| HN Mirror

It does!

The major distinction (besides this being generalized to pluggable binary container formats) is that what Courgette does happens in the context of delta comparison between two known binaries, where the goal is to create a minimal delta patch that can move you from one known binary to another known binary (given a sufficiently-smart updater, which actually "contains" a lot of the information in a Kolmogorov-complexity sense.)

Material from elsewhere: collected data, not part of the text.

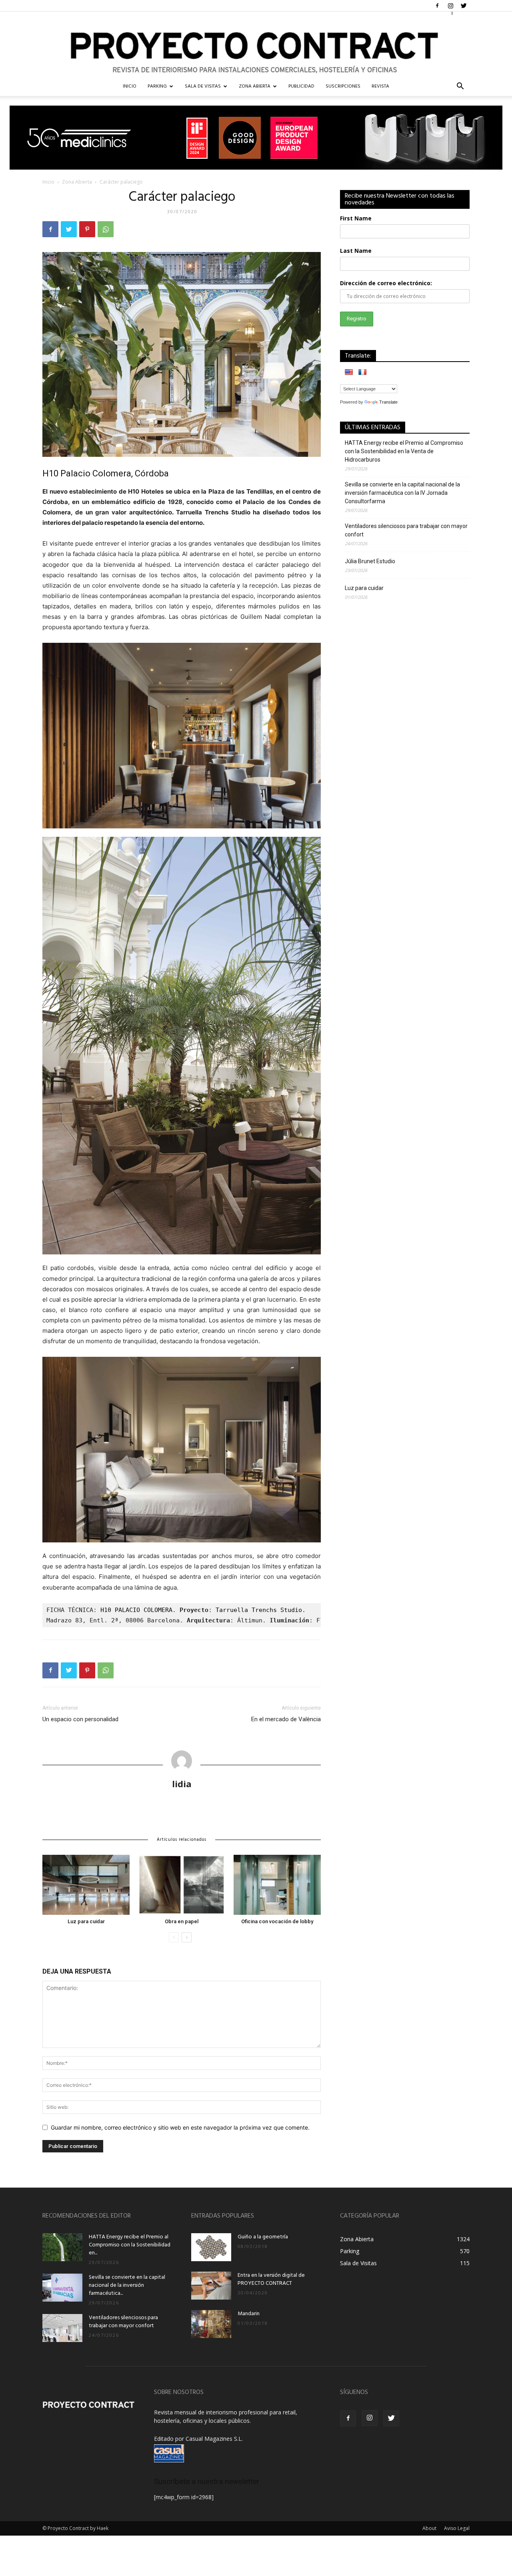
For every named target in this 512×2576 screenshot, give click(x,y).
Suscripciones (343, 86)
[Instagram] (450, 5)
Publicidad (301, 86)
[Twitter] (464, 5)
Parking (157, 86)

There are efficiencies you can gain in encoding, that only work in a one-to-one, known-to-known comparison context. (Think "interstitial frames" in video; or RLE'd 1-bit delta-sigma audio encoding.) In these contexts, you need known1 on-hand already, plus a patch specific to the pair of {known1, known2}, to be able to recover known2. (This is why, in streaming video where non-delta-compressed "keyframes" are rare, you can't seek to arbitrary locations in the stream without the decoded video turning into a garbled mess for a while: you're receiving patches, but you don't have the [correct, clean] known1s to apply them to.)

But these efficiencies don't apply in the context of a system like git, where you might be checking out any arbitrary version of the data at any time, with any [or no!] other arbitrary version(s) already cached or checked out. To enable people to efficiently grab the delta they need to do the particular, arbitrary version-to-version jumps they need to do, you'd either need to generate the power-set of all updates; or at least enough entries to populate a skip-list (as Microsoft apparently does for Windows updates! [1]).

The powerset of updates is impractical to generate+store, but gets clients the ability to perform arbitrary jumps in O(1) time. With a skip-list of updates, on the other hand, either the server or the client needs to compute its way through all the skips, to combine them into one final update — so each jump would take O(log N) "patch application" computation steps to resolve. (This is why it takes the Microsoft servers a while to figure out which Windows updates your computer needs!) Neither approach really makes sense for a system like Git, where Git repos are entirely mirrored to every client (so the clients would need to store all those update patches), and where git checkouts are something you're supposed to be able to do often and quickly, in the middle of your daily workflow.

Meanwhile, the sort of approach I outlined would be optimized instead for storing currently known binaries, in a way most amenable to inter-compression against future, unknown versions of the binary, without the need to store any explicit known-to-known patches, or to compute the composition of such patches.

Rather than seeking to compress together existing available things as well as possible, a known-to-unknown compression approach seeks to segment and normalize the data in such a way that future revisions of the same data, put through the same process, would generate lots of content-identical duplicate component objects, which would end up being dedup'ed away when stored in a Content-Addressable Store.

It's the difference between "meeting in the middle" and canonicalization. Levenshtein distance vs. document fingerprinting. RAID5 vs. a fountain-codec-encoded dataset. Or, to be very literal, it's streaming-window Huffman coding, vs. merkle-trie encoding.

This "normalize, to later deduplicate" known-to-unknown compression approach, is the approach that Git itself is built on — but it only works well when the files Git works with are decomposed into mostly-independent leaf-node chunks. My proposed thought here, is just that it wouldn't be impossible to translate other types of files, into "mostly-independent leaf-node chunks" at commit time, such that Git's approach would then be applicable to them.

[1] https://devblogs.microsoft.com/oldnewthing/20200212-00/?p=10...